La ville est calme en ce début de matinée. Les touristes sont encore endormis dans leurs hôtels. Ceux qui ont débarqués à l’aube la découvrent avec lenteur. Sur la passeggiata, un homme est assis sur un banc,immobile, les yeux fermés, les mains jointes sur les genoux. Là, depuis des heures, comme une statue. Il ne voit rien des hommes ou des femmes qui passent devant lui, s’arrêtent un instant pour le regarder, puis continuent leur chemin. Ce qu’il voit a eu lieu et ce qu’il voit est en lui. L’allure paisible de l’écrivain, féroce critique, parcourant la place de sa ville natale avant de s’exiler définitivement. Les gestes du massage cardiaque en haut de la place sur le corps agonisant d’un militant notoire. Les images diffusées des derniers soubresauts des pieds de la victime. La sévère et admirable dignité de la mère du jeune assassin. Les voix des mères, des épouses, des sœurs, des filles réclamant l’état de droit dans un manifeste pour la vie que d’influents réseaux jugèrent inopportun. Ces commerces odieux du théâtre où ceux qui condamnent les violences se font élire avec les soutiens de ceux qui les commettent. Ce qu’il voit est en lui et ce qui est en lui a lieu. Il entend un groupe qui organise la solidarité avec les Marocains victimes du séisme. Il entend le couple qui passe dont l’homme critique le quotidien régional qui a fait sa Une sur le Maroc. Il entend le bonjour du bout des lèvres d’un ancien collègue qui le reconnaît. Sur la passeggiata, il entend. Le vieil avocat au bras de sa maîtresse, l’ancien braqueur devant son restaurant, le nouvel élu offrant les cafés, un policier municipal rêvant de Porsche Cayenne, la lycéenne qui voudrait bien le sac Vuitton croissant vintage. Sur la passeggiata, il voudrait que les oreilles soient comme les yeux : qu’elles aient des paupières. Il faut donc vieillir encore, il pense. Encore un peu.
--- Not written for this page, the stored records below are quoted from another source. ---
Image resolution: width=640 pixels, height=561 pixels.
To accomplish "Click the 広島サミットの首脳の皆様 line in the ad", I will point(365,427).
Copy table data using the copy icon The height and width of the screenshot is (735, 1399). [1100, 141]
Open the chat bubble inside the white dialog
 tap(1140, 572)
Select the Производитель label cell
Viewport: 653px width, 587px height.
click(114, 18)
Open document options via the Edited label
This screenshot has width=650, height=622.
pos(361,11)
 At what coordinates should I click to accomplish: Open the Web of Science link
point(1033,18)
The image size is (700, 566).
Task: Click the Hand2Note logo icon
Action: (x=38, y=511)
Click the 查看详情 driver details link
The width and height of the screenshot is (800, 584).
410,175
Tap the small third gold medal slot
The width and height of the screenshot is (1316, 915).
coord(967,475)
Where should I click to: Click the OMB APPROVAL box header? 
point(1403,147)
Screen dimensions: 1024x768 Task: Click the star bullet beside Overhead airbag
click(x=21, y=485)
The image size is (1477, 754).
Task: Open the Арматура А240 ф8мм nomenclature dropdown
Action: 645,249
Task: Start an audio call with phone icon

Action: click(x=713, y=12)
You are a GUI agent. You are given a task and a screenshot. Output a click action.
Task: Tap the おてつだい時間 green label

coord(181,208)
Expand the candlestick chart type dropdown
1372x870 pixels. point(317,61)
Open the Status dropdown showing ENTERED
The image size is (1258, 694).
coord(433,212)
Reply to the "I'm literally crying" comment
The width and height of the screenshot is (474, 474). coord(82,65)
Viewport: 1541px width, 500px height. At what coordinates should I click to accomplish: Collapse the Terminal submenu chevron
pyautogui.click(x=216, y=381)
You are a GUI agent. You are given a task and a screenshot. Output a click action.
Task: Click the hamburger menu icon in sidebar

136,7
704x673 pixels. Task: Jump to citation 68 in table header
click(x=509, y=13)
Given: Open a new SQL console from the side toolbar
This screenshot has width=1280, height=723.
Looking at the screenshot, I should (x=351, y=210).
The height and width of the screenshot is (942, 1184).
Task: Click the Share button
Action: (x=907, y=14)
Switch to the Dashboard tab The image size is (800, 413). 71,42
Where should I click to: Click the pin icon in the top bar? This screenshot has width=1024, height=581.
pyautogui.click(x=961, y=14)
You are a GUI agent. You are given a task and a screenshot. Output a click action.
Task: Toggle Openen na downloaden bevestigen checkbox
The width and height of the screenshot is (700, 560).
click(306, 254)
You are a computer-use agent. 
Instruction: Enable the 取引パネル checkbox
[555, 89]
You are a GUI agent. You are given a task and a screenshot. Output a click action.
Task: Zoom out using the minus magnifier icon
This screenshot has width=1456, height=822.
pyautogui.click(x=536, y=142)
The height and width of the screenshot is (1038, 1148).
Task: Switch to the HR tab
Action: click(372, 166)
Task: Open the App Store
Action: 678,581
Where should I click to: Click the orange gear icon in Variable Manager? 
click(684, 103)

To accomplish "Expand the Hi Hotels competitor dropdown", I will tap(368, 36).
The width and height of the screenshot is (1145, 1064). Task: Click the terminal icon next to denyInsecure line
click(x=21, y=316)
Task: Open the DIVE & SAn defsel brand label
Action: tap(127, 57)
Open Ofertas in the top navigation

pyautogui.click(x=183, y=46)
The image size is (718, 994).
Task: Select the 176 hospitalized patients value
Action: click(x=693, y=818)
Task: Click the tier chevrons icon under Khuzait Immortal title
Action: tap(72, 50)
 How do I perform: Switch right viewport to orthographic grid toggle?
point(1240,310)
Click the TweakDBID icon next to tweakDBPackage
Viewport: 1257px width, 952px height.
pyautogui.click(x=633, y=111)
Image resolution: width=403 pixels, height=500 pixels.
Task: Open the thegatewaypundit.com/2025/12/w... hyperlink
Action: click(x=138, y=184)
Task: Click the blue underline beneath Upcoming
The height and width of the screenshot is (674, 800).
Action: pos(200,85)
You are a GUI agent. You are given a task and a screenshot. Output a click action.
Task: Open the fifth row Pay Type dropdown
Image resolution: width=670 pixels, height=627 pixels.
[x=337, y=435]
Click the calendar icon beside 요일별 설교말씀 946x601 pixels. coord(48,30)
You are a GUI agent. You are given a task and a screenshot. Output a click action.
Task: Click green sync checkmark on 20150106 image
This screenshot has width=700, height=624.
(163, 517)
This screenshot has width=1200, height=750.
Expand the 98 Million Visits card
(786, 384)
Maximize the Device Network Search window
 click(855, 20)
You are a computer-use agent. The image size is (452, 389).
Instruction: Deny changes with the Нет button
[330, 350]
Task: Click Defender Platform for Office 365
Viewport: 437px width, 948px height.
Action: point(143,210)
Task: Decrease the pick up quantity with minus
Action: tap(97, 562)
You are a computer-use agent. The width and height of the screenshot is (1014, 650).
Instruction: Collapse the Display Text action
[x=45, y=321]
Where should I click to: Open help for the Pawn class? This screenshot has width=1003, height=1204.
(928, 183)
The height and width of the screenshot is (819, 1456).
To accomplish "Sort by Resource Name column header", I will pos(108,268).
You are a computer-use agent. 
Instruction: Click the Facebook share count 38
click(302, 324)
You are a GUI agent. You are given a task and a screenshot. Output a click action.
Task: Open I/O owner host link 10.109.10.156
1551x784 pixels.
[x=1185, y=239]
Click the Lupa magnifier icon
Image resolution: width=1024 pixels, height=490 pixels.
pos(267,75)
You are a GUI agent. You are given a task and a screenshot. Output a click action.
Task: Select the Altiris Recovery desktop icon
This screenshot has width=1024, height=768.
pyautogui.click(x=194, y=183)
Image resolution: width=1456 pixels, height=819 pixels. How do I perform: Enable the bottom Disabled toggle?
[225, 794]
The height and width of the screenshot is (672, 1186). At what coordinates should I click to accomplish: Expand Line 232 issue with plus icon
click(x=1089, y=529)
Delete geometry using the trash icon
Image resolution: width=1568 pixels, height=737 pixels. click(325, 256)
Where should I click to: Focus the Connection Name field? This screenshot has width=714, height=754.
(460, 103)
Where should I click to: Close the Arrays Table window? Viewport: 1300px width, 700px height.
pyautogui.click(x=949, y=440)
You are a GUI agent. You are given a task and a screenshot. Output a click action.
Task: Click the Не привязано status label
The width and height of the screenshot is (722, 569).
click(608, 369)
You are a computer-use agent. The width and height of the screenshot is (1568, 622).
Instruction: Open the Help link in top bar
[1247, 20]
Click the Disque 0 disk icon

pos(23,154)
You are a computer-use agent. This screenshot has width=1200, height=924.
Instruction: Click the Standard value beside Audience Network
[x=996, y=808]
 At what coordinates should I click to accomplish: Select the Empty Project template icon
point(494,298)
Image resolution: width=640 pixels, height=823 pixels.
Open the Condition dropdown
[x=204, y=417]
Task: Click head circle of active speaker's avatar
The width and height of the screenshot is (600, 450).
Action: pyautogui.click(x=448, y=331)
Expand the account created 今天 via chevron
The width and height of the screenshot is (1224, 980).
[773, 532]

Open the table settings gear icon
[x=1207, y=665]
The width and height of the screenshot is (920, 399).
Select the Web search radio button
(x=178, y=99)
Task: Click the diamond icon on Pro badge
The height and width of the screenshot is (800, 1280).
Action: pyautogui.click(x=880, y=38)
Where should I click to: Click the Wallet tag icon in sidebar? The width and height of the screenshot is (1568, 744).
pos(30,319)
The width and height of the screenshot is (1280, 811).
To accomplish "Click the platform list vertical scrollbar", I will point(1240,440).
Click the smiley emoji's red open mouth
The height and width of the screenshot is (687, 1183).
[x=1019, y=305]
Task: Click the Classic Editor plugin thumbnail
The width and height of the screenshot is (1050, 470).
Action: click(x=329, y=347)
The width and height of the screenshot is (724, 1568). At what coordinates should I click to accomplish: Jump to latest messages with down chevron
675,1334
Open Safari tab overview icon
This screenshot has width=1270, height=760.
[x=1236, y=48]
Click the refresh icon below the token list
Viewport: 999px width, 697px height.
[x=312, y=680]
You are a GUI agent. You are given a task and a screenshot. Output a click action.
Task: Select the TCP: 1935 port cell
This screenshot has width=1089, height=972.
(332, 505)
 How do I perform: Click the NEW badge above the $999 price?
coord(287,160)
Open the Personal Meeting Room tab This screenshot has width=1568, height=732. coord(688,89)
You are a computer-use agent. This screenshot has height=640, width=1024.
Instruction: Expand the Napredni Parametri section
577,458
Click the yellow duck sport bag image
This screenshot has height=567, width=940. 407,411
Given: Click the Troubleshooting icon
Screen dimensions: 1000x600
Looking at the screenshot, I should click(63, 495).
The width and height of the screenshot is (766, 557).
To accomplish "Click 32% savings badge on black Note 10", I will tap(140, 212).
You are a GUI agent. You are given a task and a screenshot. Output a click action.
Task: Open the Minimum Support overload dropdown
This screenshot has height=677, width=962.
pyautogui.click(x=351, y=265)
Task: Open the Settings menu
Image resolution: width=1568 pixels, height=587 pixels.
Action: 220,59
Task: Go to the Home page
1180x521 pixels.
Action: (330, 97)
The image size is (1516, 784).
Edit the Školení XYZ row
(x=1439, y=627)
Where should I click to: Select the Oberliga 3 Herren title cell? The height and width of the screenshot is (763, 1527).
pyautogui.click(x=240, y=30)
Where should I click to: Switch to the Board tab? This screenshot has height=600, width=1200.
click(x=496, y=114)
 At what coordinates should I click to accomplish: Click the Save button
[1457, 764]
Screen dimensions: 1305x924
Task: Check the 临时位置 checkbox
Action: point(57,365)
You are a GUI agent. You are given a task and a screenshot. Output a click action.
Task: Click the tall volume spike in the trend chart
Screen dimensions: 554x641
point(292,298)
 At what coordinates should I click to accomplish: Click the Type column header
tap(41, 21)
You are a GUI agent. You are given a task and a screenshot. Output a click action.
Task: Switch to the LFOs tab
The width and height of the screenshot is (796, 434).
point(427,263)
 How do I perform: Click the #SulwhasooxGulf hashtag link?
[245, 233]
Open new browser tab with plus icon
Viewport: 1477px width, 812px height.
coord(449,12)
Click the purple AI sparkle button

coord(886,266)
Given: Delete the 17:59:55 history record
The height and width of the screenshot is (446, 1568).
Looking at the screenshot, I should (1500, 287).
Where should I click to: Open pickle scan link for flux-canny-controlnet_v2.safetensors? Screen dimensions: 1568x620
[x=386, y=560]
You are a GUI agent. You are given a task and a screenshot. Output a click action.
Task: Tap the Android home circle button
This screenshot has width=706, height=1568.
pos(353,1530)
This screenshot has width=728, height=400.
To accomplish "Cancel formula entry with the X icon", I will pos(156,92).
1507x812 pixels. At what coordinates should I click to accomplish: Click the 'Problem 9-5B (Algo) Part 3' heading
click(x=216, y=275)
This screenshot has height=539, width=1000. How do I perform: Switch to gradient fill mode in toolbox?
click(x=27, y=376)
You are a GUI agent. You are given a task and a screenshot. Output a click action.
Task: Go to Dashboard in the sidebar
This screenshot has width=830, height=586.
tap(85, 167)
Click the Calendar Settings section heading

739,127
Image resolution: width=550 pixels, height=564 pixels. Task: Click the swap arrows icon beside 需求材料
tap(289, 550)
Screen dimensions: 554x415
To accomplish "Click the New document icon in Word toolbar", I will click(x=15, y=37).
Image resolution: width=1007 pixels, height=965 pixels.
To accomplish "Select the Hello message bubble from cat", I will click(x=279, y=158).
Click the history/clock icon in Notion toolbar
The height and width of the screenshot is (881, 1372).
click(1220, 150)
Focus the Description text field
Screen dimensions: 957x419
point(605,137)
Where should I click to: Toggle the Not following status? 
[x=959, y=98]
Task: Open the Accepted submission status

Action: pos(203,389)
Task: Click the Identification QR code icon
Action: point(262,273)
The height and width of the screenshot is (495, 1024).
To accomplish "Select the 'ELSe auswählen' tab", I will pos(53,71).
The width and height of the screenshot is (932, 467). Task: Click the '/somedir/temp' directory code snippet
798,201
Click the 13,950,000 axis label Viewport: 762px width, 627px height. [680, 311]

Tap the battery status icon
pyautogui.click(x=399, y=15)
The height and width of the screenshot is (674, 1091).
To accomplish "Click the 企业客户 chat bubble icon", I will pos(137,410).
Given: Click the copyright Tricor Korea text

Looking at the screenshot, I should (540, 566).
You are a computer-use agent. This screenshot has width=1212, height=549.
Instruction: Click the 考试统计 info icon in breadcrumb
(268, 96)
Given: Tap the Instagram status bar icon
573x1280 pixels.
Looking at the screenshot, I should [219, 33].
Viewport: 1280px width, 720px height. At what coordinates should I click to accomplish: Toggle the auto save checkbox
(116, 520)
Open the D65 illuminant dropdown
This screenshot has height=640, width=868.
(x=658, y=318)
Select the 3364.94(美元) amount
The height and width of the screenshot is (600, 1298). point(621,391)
Je ne vais plus en Corse CQFD
Merci Danièle de ton passage. Mais ton retour m’interroge. D’abord parce que ma petite fiction ne cherche rien à démontrer. Elle tente modestement de faire entendre. Ensuite parce que si les bruits qu’entend mon personnage t’interdisent les lieux où de tels bruits sont audibles (racisme, xénophobie, criminalisation de l’économie, magouilles politiciennes, consumérisme, banalisation et instrumentalisation de la violence) tu risques de ne plus pouvoir beaucoup te déplacer. Les îles sont des loupes qui grossissent des réalités qui n’ont rien d’insulaires.
J’ai beaucoup d’amis qui ont des racines corses et y retournent en vacances. Personne ne me comprend. Des journalistes et un préfet assassiné, c’est trop pour moi. la Corse est belle, c’est vrai et Lissieu vote largement zemmour. Mon père n’a jamais mis les pieds en Espagne à cause de Franco, ce doit être génétique.
Merci pour ce texte Ugo et j’aime beaucoup les phrases de la fin, que les oreilles et des paupières et qu’il faille vieillir encore un peu…à bientôt.
Merci Clarence de vos passages et de vos textes
Ce lieu-là c’est celui où vers le soir les regards des filles croisent ceux des autres – les robes légères ou les corsages doucement entrouverts et chastes – les couleurs les senteurs la chance ou le désespoir – aussi jveux dire…
Oui, il y a ça aussi. Mais les oreilles façon Thomas Bernhard sont très sélectives.
terrible et fort… et lucide
Merci Brigitte, trop bienveillante. Franchement, je suis plus luciole que lucide.
J’aime bien cette idée finale qu’il faille attendre de vieillir un peu pour ne plus avoir à regarder ce qui alourdit inexorablement les paupières. Le fameux Rideau ! des scènes de vie et d’esbrouffe au Théâtre. Ta sagesse ( apparente) un peu lymphatique est une distillerie fréquentable. Et c’est bien de la distribuer en petites fioles à côté d’un chat.
J’aime bien cette idée de « distillerie fréquentable ». Merci Marie-Therese.